» SUPPLIED RECORDS:
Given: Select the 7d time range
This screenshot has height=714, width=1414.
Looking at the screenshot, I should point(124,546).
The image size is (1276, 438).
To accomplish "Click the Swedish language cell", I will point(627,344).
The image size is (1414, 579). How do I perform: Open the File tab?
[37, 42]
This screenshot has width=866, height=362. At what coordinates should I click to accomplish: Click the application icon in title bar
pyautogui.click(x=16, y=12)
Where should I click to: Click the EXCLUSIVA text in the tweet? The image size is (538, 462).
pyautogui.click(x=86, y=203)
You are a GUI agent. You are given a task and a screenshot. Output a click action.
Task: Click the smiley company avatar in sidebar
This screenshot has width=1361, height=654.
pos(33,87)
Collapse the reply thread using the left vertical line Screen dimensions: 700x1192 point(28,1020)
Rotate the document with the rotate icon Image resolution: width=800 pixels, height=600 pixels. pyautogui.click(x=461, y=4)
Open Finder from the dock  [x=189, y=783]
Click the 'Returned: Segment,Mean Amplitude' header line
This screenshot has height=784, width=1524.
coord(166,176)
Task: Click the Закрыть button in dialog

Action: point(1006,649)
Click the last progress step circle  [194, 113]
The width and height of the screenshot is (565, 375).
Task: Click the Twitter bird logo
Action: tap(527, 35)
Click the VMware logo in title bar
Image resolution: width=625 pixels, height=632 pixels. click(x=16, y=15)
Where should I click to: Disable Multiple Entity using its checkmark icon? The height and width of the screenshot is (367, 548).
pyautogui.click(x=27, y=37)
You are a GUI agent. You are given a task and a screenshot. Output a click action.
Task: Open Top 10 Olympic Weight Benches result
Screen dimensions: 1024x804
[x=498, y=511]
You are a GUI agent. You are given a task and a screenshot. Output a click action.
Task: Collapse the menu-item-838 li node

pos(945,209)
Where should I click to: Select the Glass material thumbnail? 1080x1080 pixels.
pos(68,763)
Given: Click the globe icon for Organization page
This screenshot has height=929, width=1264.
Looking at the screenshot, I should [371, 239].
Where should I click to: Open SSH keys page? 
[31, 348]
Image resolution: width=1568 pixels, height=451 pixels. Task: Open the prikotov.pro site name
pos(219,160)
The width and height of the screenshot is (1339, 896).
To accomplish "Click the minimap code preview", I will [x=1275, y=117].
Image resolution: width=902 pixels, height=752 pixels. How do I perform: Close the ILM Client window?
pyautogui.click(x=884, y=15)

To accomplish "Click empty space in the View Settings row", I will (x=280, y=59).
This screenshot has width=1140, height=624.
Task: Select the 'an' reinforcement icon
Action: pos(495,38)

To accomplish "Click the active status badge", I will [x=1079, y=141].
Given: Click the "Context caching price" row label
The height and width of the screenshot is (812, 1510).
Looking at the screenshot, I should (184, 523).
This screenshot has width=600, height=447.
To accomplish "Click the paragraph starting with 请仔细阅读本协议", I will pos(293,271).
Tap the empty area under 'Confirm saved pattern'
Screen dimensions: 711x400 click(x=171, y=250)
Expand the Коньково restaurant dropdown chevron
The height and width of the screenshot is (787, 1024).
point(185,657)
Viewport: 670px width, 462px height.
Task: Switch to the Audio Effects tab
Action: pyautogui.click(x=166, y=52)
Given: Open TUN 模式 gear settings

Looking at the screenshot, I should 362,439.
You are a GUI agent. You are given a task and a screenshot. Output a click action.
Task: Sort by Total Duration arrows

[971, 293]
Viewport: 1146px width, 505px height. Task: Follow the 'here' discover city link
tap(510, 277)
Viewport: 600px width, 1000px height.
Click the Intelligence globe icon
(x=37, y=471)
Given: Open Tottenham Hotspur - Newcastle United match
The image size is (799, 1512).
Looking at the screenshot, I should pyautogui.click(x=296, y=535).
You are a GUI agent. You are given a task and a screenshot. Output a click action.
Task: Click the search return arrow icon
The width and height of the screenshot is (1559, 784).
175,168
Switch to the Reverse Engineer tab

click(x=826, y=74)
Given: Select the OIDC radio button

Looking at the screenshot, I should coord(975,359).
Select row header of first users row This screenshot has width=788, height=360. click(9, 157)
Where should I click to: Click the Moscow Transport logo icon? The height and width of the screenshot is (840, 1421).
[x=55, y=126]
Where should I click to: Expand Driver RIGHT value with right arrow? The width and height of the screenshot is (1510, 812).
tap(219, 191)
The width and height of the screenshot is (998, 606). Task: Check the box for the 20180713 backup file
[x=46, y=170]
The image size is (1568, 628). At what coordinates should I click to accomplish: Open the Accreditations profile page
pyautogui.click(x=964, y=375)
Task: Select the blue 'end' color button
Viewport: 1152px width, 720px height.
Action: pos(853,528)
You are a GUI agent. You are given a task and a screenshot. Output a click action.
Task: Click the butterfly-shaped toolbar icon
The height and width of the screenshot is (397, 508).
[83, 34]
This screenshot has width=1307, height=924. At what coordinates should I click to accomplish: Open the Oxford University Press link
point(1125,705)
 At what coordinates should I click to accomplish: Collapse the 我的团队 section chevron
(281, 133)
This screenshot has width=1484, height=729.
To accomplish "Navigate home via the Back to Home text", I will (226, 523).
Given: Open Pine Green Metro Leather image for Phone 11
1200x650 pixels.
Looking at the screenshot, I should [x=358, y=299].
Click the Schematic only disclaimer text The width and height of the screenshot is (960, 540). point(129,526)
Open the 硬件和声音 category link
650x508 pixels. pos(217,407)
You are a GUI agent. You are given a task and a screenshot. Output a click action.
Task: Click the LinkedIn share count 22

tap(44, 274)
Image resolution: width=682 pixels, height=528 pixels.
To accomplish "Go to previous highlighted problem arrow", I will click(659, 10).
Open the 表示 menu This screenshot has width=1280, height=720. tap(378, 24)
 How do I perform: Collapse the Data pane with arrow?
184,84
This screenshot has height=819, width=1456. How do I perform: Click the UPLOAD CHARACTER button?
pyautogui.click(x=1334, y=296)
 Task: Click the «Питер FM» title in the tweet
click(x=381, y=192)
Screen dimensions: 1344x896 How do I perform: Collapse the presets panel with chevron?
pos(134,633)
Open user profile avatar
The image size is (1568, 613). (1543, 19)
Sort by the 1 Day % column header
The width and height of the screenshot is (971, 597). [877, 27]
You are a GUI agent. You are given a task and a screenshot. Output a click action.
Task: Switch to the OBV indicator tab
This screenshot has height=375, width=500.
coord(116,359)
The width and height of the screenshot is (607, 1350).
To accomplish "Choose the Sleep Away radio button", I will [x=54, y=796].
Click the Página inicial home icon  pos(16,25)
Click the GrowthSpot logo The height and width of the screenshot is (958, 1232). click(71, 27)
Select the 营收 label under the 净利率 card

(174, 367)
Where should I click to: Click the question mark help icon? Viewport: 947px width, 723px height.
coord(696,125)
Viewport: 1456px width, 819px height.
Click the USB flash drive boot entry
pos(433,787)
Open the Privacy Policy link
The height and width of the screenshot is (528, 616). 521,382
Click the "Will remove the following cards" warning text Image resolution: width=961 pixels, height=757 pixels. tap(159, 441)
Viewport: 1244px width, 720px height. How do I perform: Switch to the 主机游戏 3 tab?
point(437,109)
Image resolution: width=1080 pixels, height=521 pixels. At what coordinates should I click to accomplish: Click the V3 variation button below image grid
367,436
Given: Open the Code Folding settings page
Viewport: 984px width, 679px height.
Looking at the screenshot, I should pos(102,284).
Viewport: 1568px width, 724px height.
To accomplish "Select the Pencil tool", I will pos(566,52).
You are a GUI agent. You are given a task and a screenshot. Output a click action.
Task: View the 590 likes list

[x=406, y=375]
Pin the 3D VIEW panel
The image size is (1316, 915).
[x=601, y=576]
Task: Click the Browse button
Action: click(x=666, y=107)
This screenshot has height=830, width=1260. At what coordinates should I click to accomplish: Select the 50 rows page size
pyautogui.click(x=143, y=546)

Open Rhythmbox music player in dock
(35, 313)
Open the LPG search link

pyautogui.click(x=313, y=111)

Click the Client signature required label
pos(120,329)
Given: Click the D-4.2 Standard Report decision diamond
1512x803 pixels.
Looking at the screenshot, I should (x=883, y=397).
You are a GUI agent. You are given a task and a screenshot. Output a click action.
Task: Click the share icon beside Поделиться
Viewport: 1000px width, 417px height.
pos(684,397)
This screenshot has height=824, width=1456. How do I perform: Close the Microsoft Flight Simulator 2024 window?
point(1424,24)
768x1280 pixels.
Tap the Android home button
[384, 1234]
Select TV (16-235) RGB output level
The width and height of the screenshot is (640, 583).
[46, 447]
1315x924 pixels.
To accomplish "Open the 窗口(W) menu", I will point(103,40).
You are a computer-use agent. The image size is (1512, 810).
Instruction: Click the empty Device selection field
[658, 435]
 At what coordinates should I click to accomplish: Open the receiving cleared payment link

» PROBLEM TO WORK ON: Pull out each line of the records above that contains the word "globe" and copy it in full. Case counts.

» TASK ANSWER:
Given: Click the globe icon for Organization page
Click the Intelligence globe icon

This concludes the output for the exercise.